--- What is expected ---
How many lines of the listing below contain the string "screenshot"? Reply with the number alone.

--- Task material ---
::::
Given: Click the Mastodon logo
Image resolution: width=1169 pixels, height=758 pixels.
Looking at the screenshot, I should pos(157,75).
::::
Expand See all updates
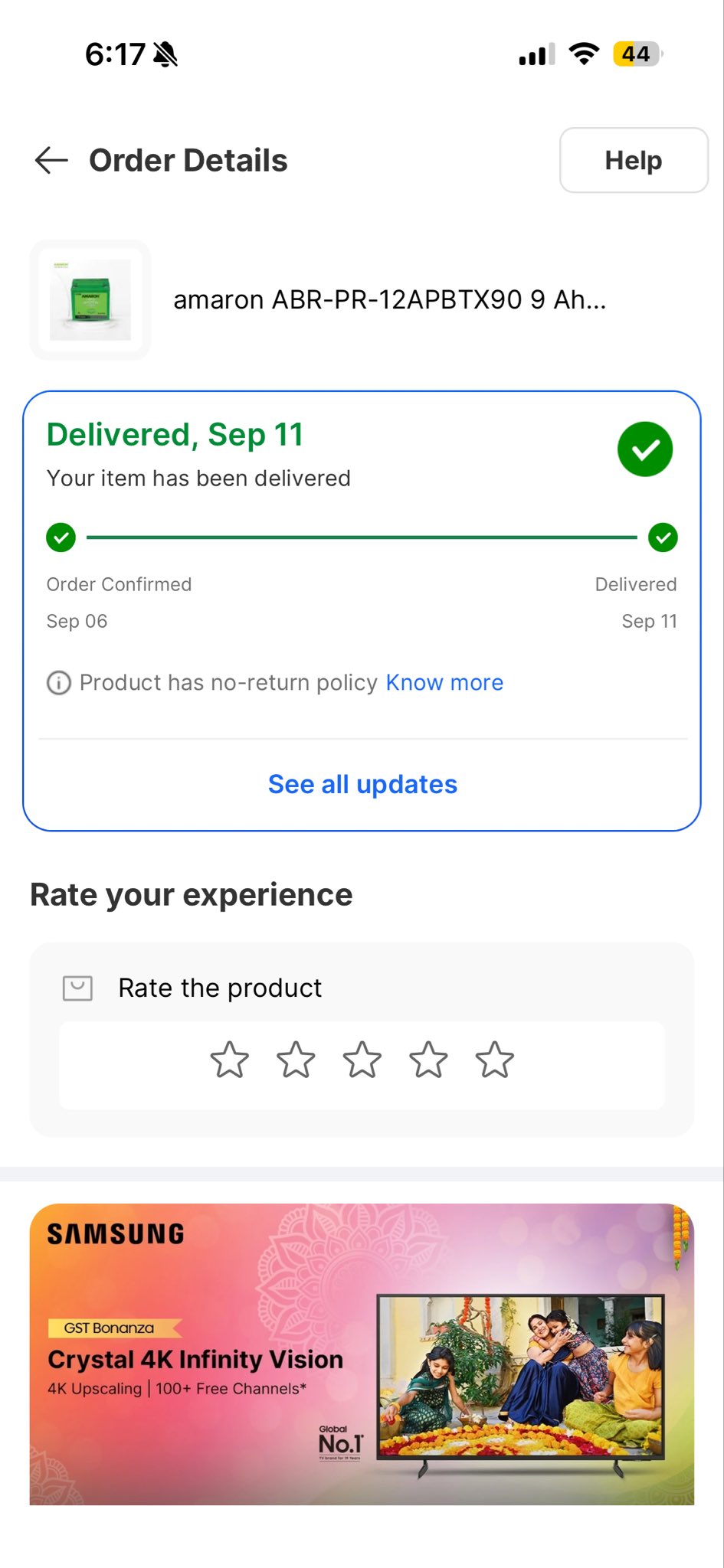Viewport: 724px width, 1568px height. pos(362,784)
::::
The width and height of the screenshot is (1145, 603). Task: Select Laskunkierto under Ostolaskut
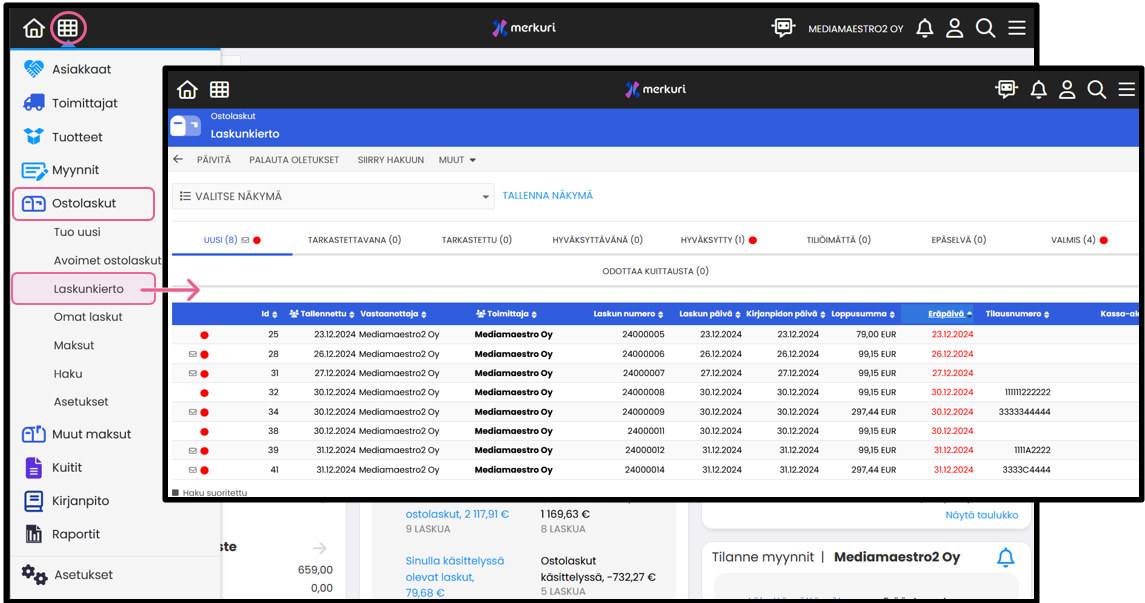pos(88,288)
::::
--- Answer to the task ---
2